Required tasks:
(1) Return the text about Scala deprecation word for word, from "I think Scala" up to and including "VM, Java 1.8.0_222).".
(2) Answer these about the text on Scala deprecation:
(a) Which Scala version does the REPL welcome line report?
(b) What version string is passed as the second argument to @deprecated?
(c) What value does the method bar return?

In Scala 2, companion is deprecated if class is. No warning is emitted.

I think Scala 2 is at fault here. If the class is deprecated, the companion is not deprecated. It's only the warnings that get erroneously silenced. Actually that allows to create holes in the deprecation chain:

>scala -deprecation
Welcome to Scala 2.13.4 (OpenJDK 64-Bit Server VM, Java 1.8.0_222).
Type in expressions for evaluation. Or try :help.

scala> @deprecated("class is deprecated", "1.0.0") class Foo; object Foo { def bar: Int = 42 }
class Foo
object Foo

scala> new Foo()

Raw data:

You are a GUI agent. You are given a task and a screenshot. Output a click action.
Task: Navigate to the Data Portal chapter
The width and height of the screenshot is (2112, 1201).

Per-task answers:
(1)
I think Scala 2 is at fault here. If the class is deprecated, the companion is not deprecated. It's only the warnings that get erroneously silenced. Actually that allows to create holes in the deprecation chain:

>scala -deprecation
Welcome to Scala 2.13.4 (OpenJDK 64-Bit Server VM, Java 1.8.0_222).

(2)
(a) 2.13.4
(b) "1.0.0"
(c) 42